Travis
I’m spelling this out for you now just to make it crystal clear. I’ve missed you this week. I know I saw you on Monday and Wednesday, but it wasn’t enough. I miss you in my bed. I miss being in that sweet pussy of yours. I miss kissing you…touching you. I miss every fucking thing about you when you’re not around. So I need to know if you’re avoiding me and pulling back because you seemed to be in a hurry when you left my house, not giving me a chance to keep you there.
I hit send and let my words sink in. If I’m going to put myself out there, I’m not going to beat around the bush and waste time wondering what she’s thinking or doing. I need to know exactly what she’s feeling.
Travis
I need something back here, wildcat.
I type out when I don’t get a response right away.
I finally see the three dots appear and hold my breath.
Sophia
I’ve missed you too. I wanted to stay and almost did but the more time I spend with you and Max, the more my feelings get involved. You think you’re the only one who has something to lose if this doesn’t work out, but I would lose two people who I really care about.

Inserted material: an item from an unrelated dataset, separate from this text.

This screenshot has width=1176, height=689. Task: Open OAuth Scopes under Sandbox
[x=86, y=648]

I know you’re still holding back, and there’s a lot I don’t know about you that you haven’t shared. I’m just giving you the space to figure out how much you want to let me in, and I’m protecting my heart by distancing myself some until you do.
I run a hand through my hair in frustration. She’s not wrong. I have been holding myself back when it comes totelling her about myself and my past. It’s so fucking hard for me to trust again, but I know I have to try if I want this to work.
Travis
I’m trying really fucking hard to put my trust in you. I want to make this work and let you in completely, and I will. I don’t like to talk about Max’s mom because it brings up a lot of shit that I don’t like to deal with, but I promise you that I’m going to work through it and tell you soon. I do want to let you in on something else that is a big part of my life, and I plan on showing you tomorrow if you still want to spend the evening with me.

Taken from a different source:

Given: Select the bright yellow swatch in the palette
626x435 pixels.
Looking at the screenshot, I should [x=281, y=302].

I pace the room, praying to God she does. I feel like a kid in high school asking a girl out for the first time, and I don’t like this feeling, not one fucking bit.
Sophia
I still want to.
I breathe a sigh of relief, knowing she still wants to see me.
Travis
Good, because I would either be begging you right now or showing up at your door tomorrow to kidnap you, but either way, I’m keeping you tomorrow night.
Sophia
You can still beg. You on your knees in front of me is turning me on a bit.
I grin at the phone.
Travis
I’m not the one that is usually begging, but for you, I would gladly get down on my knees. But then you’re sweet pussy would be tempting me at that angle, and I would have to fuck you with my tongue ending with you begging me to let you cum.
Sophia
I’m going to hold you to that tomorrow night.
Grinning, I type back.
Travis
Good. I’ll let you get back to work. I’m picking you up on my bike at six.
Sophia
I’ll be ready.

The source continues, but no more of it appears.